El asesinato del alcalde de Uruapan, Michoacán, Carlos Manzo, ha generado preocupación en las autoridades locales y federales, quienes aún buscan esclarecer los detalles del incidente. La agresión ocurrió durante un evento al aire libre, sin la presencia de filtros de seguridad, lo que facilitó el acceso y la perpetración del ataque. Testigos y videos preliminares muestran al agresor acercándose y realizando disparos a corta distancia, aunque todavía no se ha identificado formalmente a la persona responsable.

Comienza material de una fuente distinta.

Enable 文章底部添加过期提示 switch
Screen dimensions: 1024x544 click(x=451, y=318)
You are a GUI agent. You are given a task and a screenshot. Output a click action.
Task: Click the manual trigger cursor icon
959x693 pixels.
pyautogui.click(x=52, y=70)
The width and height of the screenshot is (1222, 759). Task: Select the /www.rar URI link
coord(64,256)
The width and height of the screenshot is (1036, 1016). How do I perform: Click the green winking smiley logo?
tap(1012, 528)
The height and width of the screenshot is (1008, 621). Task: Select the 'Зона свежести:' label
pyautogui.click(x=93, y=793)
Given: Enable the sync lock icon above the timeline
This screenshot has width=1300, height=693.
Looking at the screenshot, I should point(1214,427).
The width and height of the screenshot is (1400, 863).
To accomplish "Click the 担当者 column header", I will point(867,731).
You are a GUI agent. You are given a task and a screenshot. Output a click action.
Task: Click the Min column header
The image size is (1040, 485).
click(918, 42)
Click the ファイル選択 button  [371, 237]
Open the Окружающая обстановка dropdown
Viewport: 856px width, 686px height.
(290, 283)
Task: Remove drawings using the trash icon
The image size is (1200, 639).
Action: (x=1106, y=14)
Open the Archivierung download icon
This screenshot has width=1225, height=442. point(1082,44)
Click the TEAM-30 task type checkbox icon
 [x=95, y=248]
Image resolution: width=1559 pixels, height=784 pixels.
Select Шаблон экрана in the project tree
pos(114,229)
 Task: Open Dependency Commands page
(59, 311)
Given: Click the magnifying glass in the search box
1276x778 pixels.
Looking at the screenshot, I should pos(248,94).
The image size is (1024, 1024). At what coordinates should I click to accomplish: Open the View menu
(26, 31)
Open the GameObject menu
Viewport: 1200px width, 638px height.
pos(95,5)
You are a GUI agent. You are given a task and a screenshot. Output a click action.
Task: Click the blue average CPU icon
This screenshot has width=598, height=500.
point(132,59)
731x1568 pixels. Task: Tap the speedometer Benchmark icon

Las investigaciones se centran en recopilar información sobre posibles vínculos del atacante con grupos delictivos activos en la región, como el Cártel de Jalisco Nueva Generación y Los Viagras. Hasta ahora, no existen indicios que sugieran que los escoltas del ex alcalde tuvieran alguna relación con la delincuencia organizada; de hecho, uno de sus propios acompañantes reaccionó y neutralizó al agresor. La colaboración con la Fiscalía General de Michoacán ha permitido obtener videos de cámaras de seguridad cercanas, los cuales están siendo analizados para determinar los movimientos previos del atacante y reforzar la seguridad en la zona.
Este incidente pone en evidencia la vulnerabilidad en la protección de autoridades locales, especialmente en eventos públicos sin medidas de seguridad adecuadas. La noticia adquiere relevancia por el contexto de violencia que enfrenta la región y la necesidad de fortalecer los protocolos para garantizar la integridad de los funcionarios.